What is being asked:
Copy out the entries below exactly as they stand, but only from the line containing "This screenshot has width=1440, height=1080." through the line containing "Task: Click the Knight".

Extracted information:
[Start of section]

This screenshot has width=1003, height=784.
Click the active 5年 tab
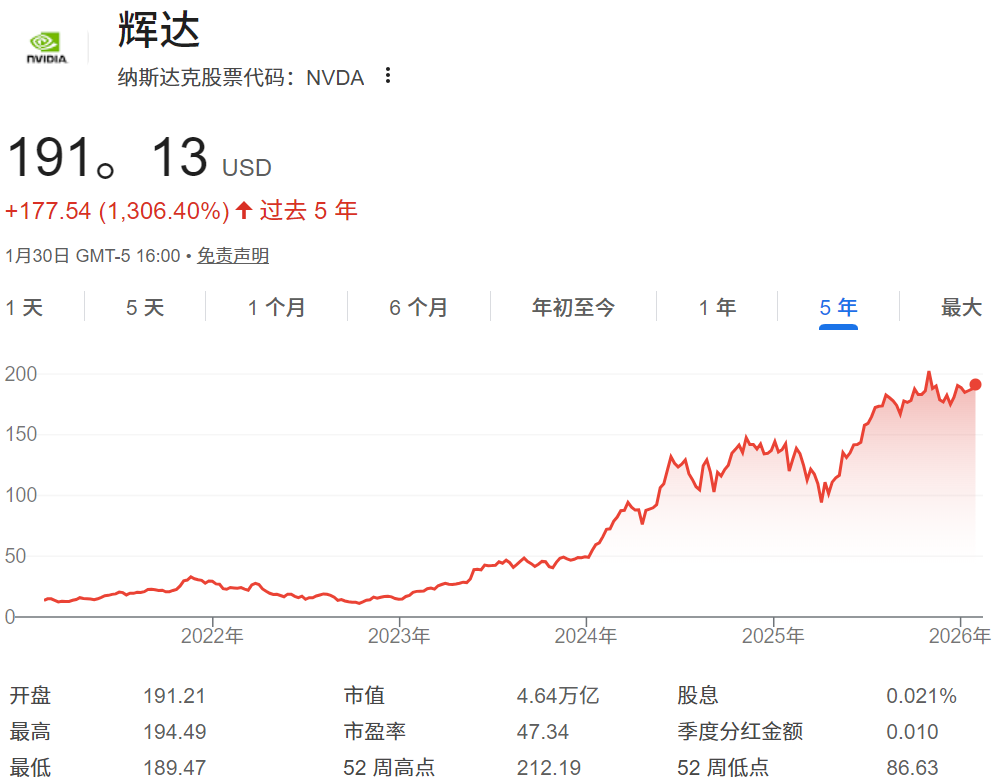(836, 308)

[End of section]
[Start of section]

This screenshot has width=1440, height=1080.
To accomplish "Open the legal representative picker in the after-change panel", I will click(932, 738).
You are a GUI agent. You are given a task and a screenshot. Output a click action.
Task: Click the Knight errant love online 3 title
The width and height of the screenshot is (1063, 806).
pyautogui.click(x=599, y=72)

[End of section]
[Start of section]

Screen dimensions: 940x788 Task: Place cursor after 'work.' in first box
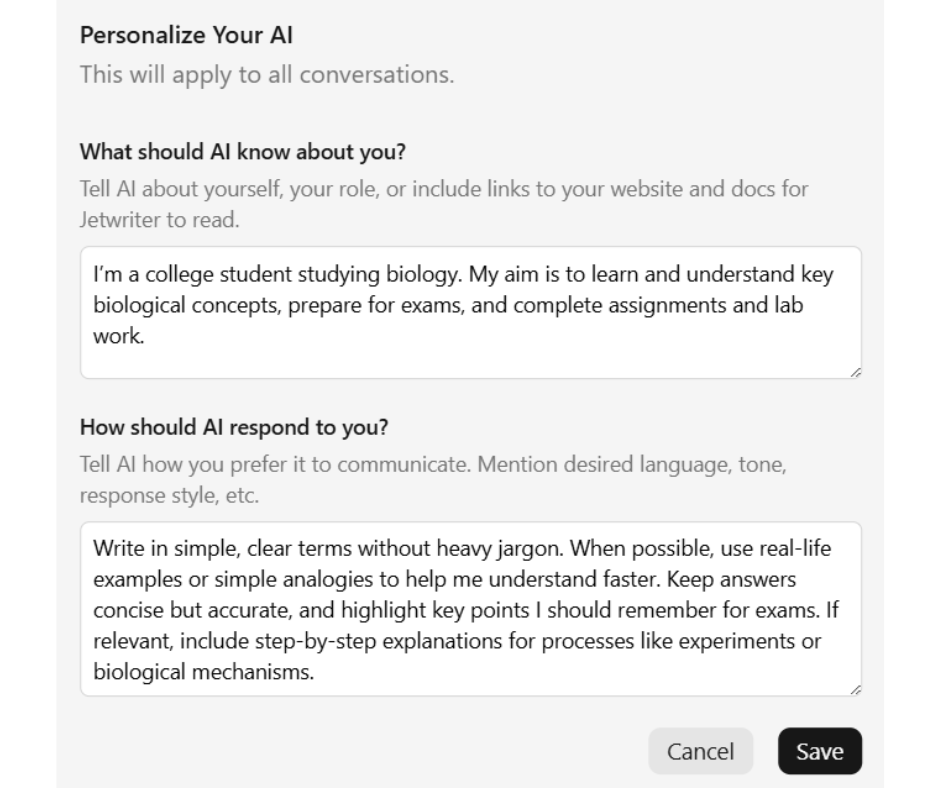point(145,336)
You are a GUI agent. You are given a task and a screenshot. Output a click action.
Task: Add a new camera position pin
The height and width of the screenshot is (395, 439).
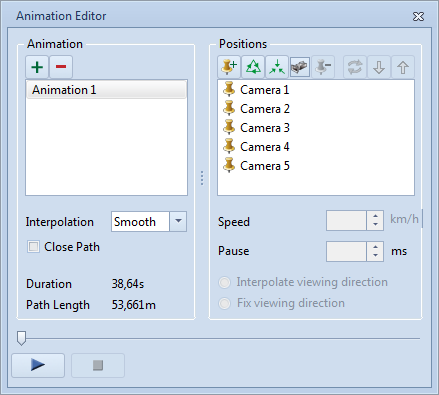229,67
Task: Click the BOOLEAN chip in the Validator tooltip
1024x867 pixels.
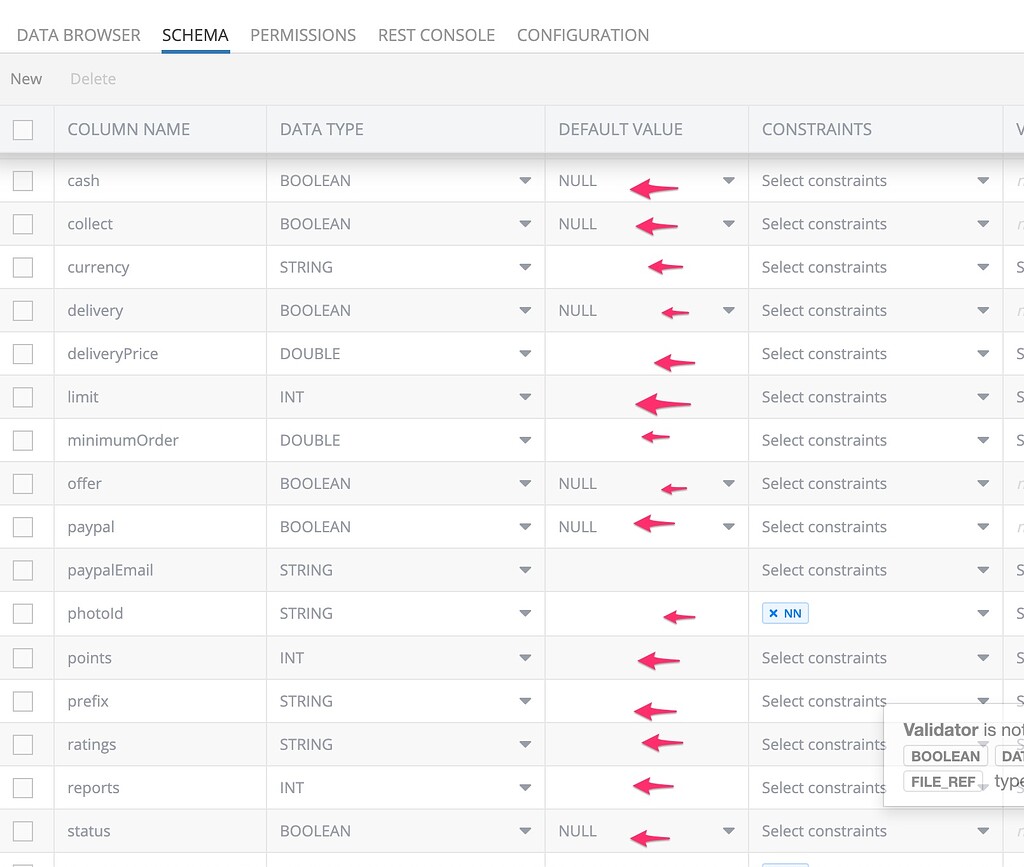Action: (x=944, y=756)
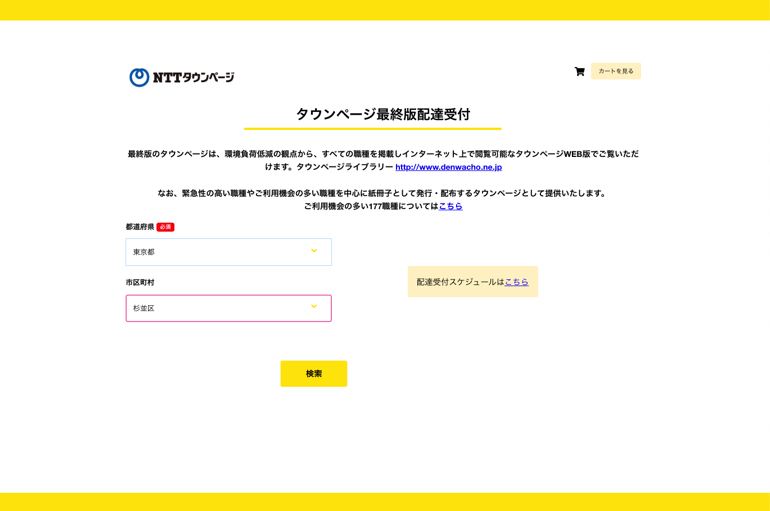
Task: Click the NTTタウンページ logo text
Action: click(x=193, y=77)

[End of section]

Response box:
This screenshot has width=1440, height=1080.
To accomplish "Open the legal representative picker in the after-change panel", I will click(932, 738).
You are a GUI agent. You are given a task and a screenshot. Output a click action.
Task: Click the Knight errant love online 3 title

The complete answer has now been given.